[START OF Source document]

# Transformer implementation Using Pytorch

## Below is the Todo-list
Will be updated as we go about the code

In [2]:
#TODO: look into torchtext
#TODO: get the data
#TODO: pre-process the data - tokenize it as well
#TODO: implement the training loop
#TODO: Train the model

## Implementation Starts here

In [1]:
# Author: Rishabh Agarwal
# All the imports for the code

import os
import torch
import torch.nn as nn
import torch.nn.functional as F
import torch.optim as optim
from tokenizers import Tokenizer
from torch.utils.data import Dataset, DataLoader

import torchtext


In [3]:
device = "cuda" if torch.cuda.is_available() else "cpu"
device

'cuda'

In [4]:
# Feed Forward Network
# Used in the Transformer Block
class FFN(nn.Module):
    def __init__(self, device, d_model=512):
        super().__init__()
        self.linear1 = nn.Linear(d_model, d_model * 4, device=device)
        self.linear2 = nn.Linear(d_model * 4, d_model, device=device)
        self.gelu = nn.GELU()
        # One reason of choosing GELU - not in the initial implementation of the transformer in the paper
        """
        relu can suffer from "problems where significant amount of neuron in the network become zero and don’t practically do anything." 
        gelu is smoother near zero and "is differentiable in all ranges, and allows to have gradients(although small) in negative range" which helps with this problem.
        """

        self.device = device

    def forward(self, x):
        x = x.to(self.device)
        x = self.linear1(x)
        x = self.gelu(x)
        x = self.linear2(x)
        return x 

In [5]:
# Multiheaded attention class for the transformer
class MultiHeadedAttention(nn.Module):
    def __init__(self, h, d_k, d_model, device, dropout=0.1):
        super().__init__()
        self.h = h
        self.d_k = d_k # d_k = d_v
        self.d_model = d_model
        self.dropout = dropout

        self.device = device


        assert d_model % h == 0  # Assert that the number of heads divides the model dimension
        assert d_k == d_model // h # Assert that the key and value dimensions are equal to d_model // h

        self.W_Q = nn.Linear(d_model, d_k, device = device)
        self.W_K = nn.Linear(d_model, d_k, device = device)
        self.W_V = nn.Linear(d_model, d_k, device = device)

        self.W_O = nn.Linear(h*d_k, d_model, device = device)

[END OF Source document]

▶ **Problems to solve**
1) In the Transformer notebook, which activation function does the feed-forward network class use?
2) Continue the Transformer notebook from the point where it stops.

[START OF Excerpted records]

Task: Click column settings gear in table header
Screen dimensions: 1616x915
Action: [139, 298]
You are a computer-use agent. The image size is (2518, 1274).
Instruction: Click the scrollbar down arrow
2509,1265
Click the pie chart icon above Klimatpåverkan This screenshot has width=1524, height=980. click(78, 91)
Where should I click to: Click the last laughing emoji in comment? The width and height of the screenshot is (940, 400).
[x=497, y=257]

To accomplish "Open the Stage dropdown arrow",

[END OF Excerpted records]

▶ **Final answers**
1) GELU (nn.GELU).

2)
    def forward(self, Q, K, V, mask=None):
        # Q, K, V: (batch_size, seq_len, d_model)
        # mask: (batch_size, seq_len, seq_len)

        batch_size = Q.size(0)

        concatenated_heads = torch.tensor([], device=self.device)

        # The multiple heads being computed to be concatenated together and then applied to the output layer
        # can be done in parallel
        for _ in range(self.h):
            # Linearly project the queries
            computed_Q = self.W_Q(Q)
            # Linearly project the keys
            computed_K = self.W_K(K)
            # Linearly project the queries, keys, and values
            computed_V = self.W_V(V)

            # Calculate the attention scores
            head_i = F.scaled_dot_product_attention(computed_Q, computed_K, computed_V, mask, dropout_p=self.dropout)
            # print(head_i.shape)
            concatenated_heads = torch.cat((concatenated_heads, head_i), dim=-1)
            
        return self.W_O(concatenated_heads)

In [6]:
# Test the MultiHeadedAttention class
def test_multi_headed_attention(device):
    h = 8
    d_k = 64
    d_model = 512
    batch_size = 32

    mha = MultiHeadedAttention(h, d_k, d_model,device)

    Q = torch.randn(batch_size, 10, d_model, device=device)
    K = torch.randn(batch_size, 10, d_model, device=device)
    V = torch.randn(batch_size, 10, d_model, device=device)

    out = mha(Q, K, V)

    assert out.size() == (batch_size, 10, d_model)

    print("MultiHeadedAttention test passed")
test_multi_headed_attention(device)

MultiHeadedAttention test passed


  head_i = F.scaled_dot_product_attention(computed_Q, computed_K, computed_V, mask, dropout_p=self.dropout)


In [None]:
torch.__version__



In [7]:
# One of N Encoder Blocks in the Transformer
class Encoder(nn.Module):
    def __init__(self, h, d_k, d_model, device, dropout=0.1):
        super().__init__()
        self.mha = MultiHeadedAttention(h, d_k, d_model, device, dropout)
        self.layernorm1 = nn.LayerNorm(d_model, device=device)

        self.ffn = FFN(d_model=d_model, device=device)
        self.layernorm2 = nn.LayerNorm(d_model, device =device)

        self.device = device
    def forward(self, input_emb):
        input_emb = input_emb.to(self.device)
        x = self.mha(input_emb, input_emb, input_emb)
        x = self.layernorm1(x + input_emb)
        ffn_out = self.ffn(x).to(self.device)
        x = self.layernorm2(x + ffn_out)
        return x

In [8]:
# Test the encoder block
def test_encoder_block(device):
    h = 8
    d_k = 64
    d_model = 512
    batch_size = 32

    encoder_block = Encoder(h, d_k, d_model, device)

    input_emb = torch.randn(batch_size, 10, d_model, device=device)

    out = encoder_block(input_emb)

    assert out.size() == (batch_size, 10, d_model)

    print("Encoder block test passed")
test_encoder_block(device)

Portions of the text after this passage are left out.